→ **Task instructions**: Give again, word for word, each line below starting at the one that contains "Image resolution: width=164, height=2576." and ending at the one that contains "Subscribe (123, 12)".

→ **Source information**:
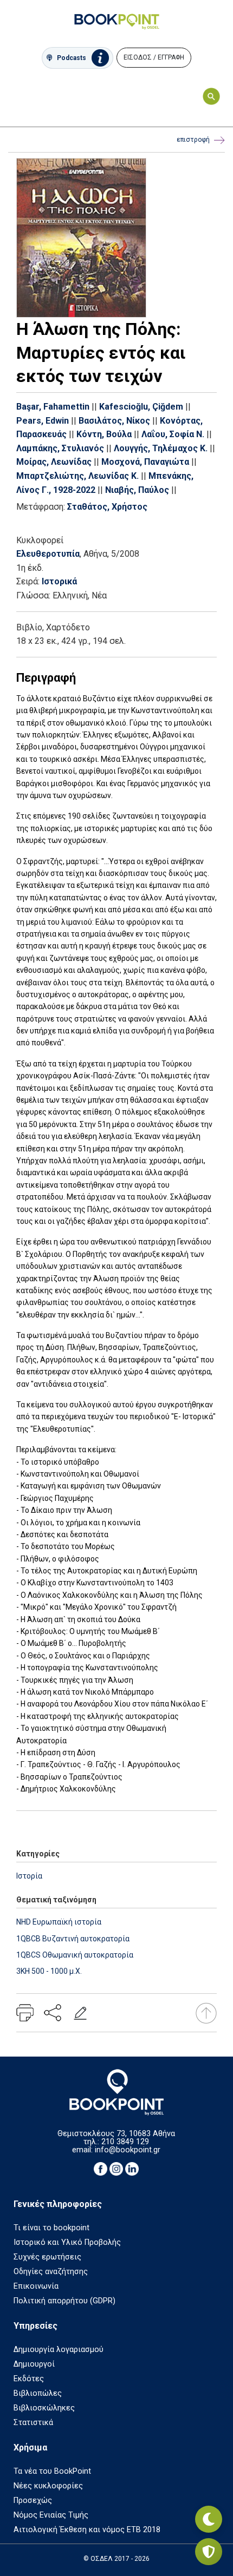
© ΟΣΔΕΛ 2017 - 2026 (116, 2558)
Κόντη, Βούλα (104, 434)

...

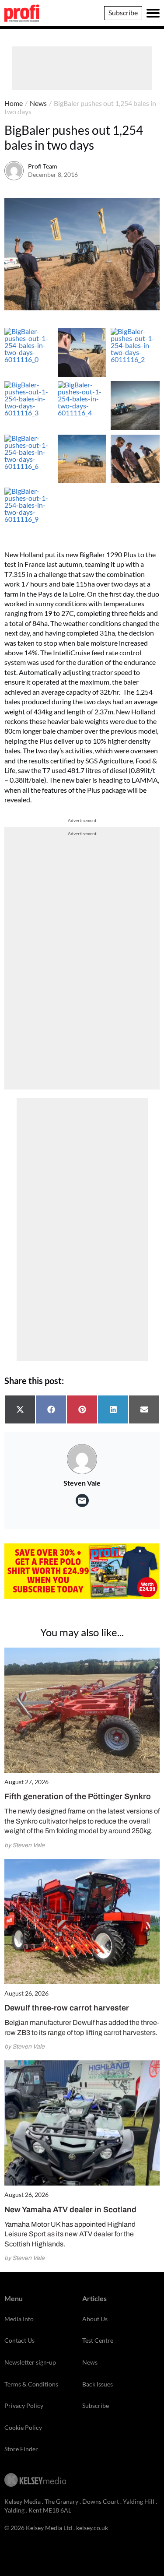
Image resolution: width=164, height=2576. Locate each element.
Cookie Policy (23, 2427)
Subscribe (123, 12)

→ **Answer to this task**:
Image resolution: width=164, height=2576. Locate each element.
Cookie Policy (23, 2427)
Subscribe (123, 12)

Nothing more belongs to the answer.